The algorithm should not treat all data points equally. Wherever possible, include the margin of error or a confidence weight in the algorithm’s calculations. For example, if ranking counties by median income (lowest income = highest need), adjust the ranking to account for MOE. A county with an income of $40k ± $8k should be considered as uncertain and perhaps be grouped with counties that have say $35k median ± $2k, rather than confidently placing it above or below them. Set rules that flag communities (counties or tracts) with low data confidence for manual review. If the data is too poor, don’t let the algorithm alone make the call. For instance, the algorithm could produce a preliminary list of priority areas but mark any area with “Low Confidence” data (like those >10% MOE counties, or tracts with >50% MOE on key stats) for human analysts to double-check.
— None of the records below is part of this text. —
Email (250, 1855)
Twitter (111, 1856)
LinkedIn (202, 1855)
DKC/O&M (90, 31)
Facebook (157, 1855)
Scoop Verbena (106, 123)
This ensures places like Shannon County or Texas County are not ignored just because of shaky data.

6.3 Specific Recommendations

Your Task: Create a decision framework for algorithm implementation.
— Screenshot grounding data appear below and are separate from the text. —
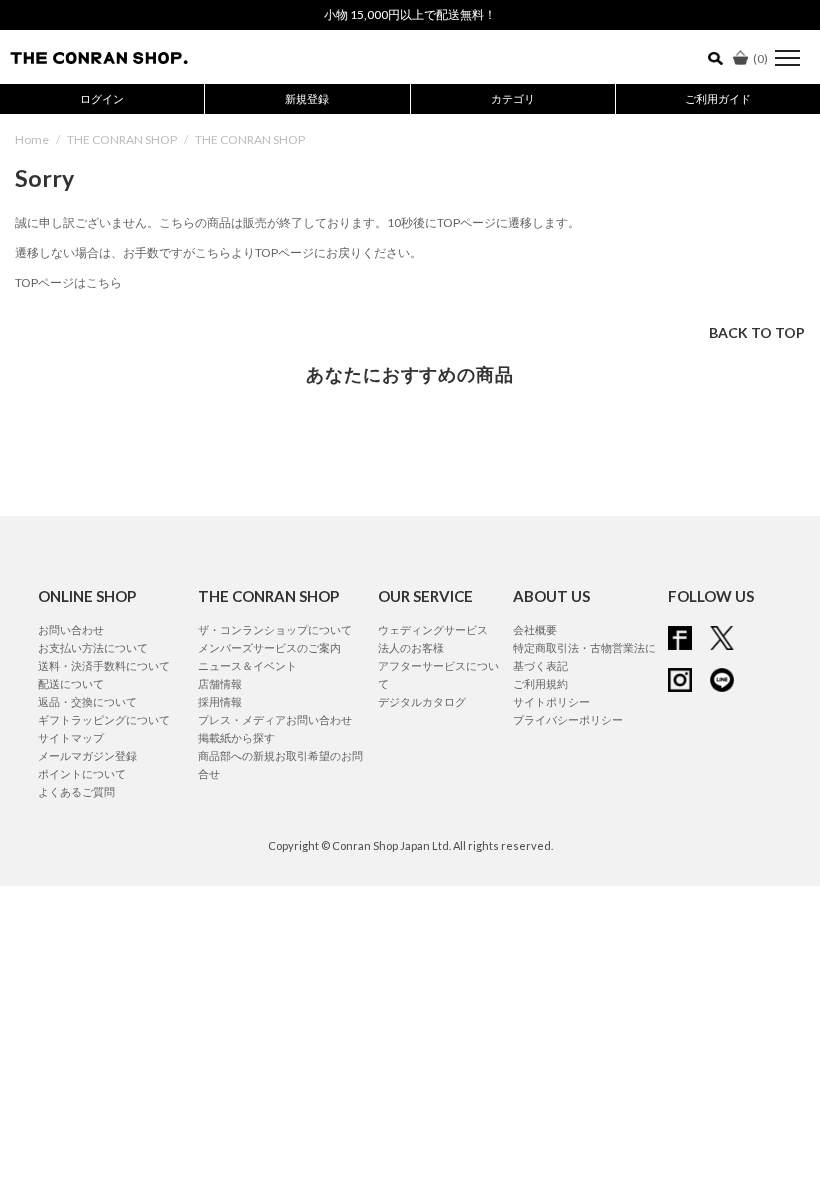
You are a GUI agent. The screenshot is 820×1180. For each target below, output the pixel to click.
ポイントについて (82, 773)
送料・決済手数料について (104, 665)
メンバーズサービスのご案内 (269, 647)
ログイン (102, 98)
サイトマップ (71, 737)
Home (32, 139)
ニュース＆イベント (247, 665)
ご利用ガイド (718, 98)
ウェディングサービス (433, 629)
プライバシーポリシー (568, 719)
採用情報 (220, 701)
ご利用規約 (540, 683)
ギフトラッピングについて (104, 719)
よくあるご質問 (76, 791)
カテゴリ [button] (513, 98)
# Create a summary table using your county reliability data
# Include: county name, median income, MOE percentage, reliability category

# Add a new column with algorithm recommendations using case_when():
# - High Confidence: "Safe for algorithmic decisions"
# - Moderate Confidence: "Use with caution - monitor outcomes"  
# - Low Confidence: "Requires manual review or additional data"
recommendations <- income_reliability %>%
  mutate(
    recommendation = case_when(
      reliability == "High Confidence" ~ "Safe for algorithmic decisions",
      reliability == "Moderate Confidence" ~ "Use with caution - monitor outcomes",
      reliability == "Low Confidence" ~ "Requires manual review or additional data",
      TRUE ~ NA_character_
    )
  ) %>%
  select(
    County = NAME,
    `Median Income (Estimate)` = median_incomeE,
    `MOE %` = income_moe_pct,
    `Reliability` = reliability,
    Recommendation = recommendation
  )

kable(
  head(recommendations, 10),
  caption = "Decision Framework for Algorithm Implementation"
)

Decision Framework for Algorithm Implementation
County	Median Income (Estimate)	MOE %	Reliability	Recommendation
Adair	51020	8.682870	Moderate Confidence	Use with caution - monitor outcomes
Andrew	68774	6.944485	Moderate Confidence	Use with caution - monitor outcomes
Atchison	58521	6.298594	Moderate Confidence	Use with caution - monitor outcomes
Audrain	51745	4.462267	High Confidence	Safe for algorithmic decisions
Barry	55592	9.686646	Moderate Confidence	Use with caution - monitor outcomes
Barton	48105	11.591311	Low Confidence	Requires manual review or additional data
Bates	54122	9.574665	Moderate Confidence	Use with caution - monitor outcomes
Benton	50229	7.722630	Moderate Confidence	Use with caution - monitor outcomes
Bollinger	52306	16.525829	Low Confidence	Requires manual review or additional data
Boone	66564	2.665104	High Confidence	Safe for algorithmic decisions

# Format as a professional table with kable()

Key Recommendations:

Counties suitable for immediate algorithmic implementation: Major metropolitan and other large counties with reliable data (High Confidence). For Missouri, these include places like St. Louis County, St. Louis City, Jackson County, St. Charles County, Clay County, Greene County, and a few others. These areas have MOEs well under 5% for key metrics. The department can confidently use the algorithm to drive decisions in these locales because any ranking or prioritization based on ACS data is grounded in fairly accurate information.
Counties requiring additional oversight: Mid-sized or somewhat smaller counties with moderate data confidence. This list might include Buchanan, Boone, Cole, Jasper, Newton, Platte, Cape Girardeau, etc., roughly counties with populations in the few tens of thousands up to around 100k. In these cases, the algorithm’s output should be reviewed by staff. For instance, if the algorithm ranks Buchanan County as the 10th highest need, because of moderate MOE, staff might double-check recent economic conditions in Buchanan (maybe there was a plant closure not reflected fully in the 2018–2022 data, or maybe the MOE means it could actually rank 8th or 12th). For example, if funds were given to a county for outreach but uptake is low, was it because the need was overestimated? Or if a county not prioritized starts showing signs of distress, was it an oversight due to data noise? Essentially
Counties needing alternative approaches: Counties with low confidence data (mostly rural counties and those flagged earlier like Shannon, Carter, Ozark, Mississippi, Mercer, and many others). In these cases, I recommend manual review and supplementary analysis as a prerequisite for decision-making. The algorithm might initially rank these places oddly (perhaps not high need because of an overestimated median income or not low need because of a weird population estimate).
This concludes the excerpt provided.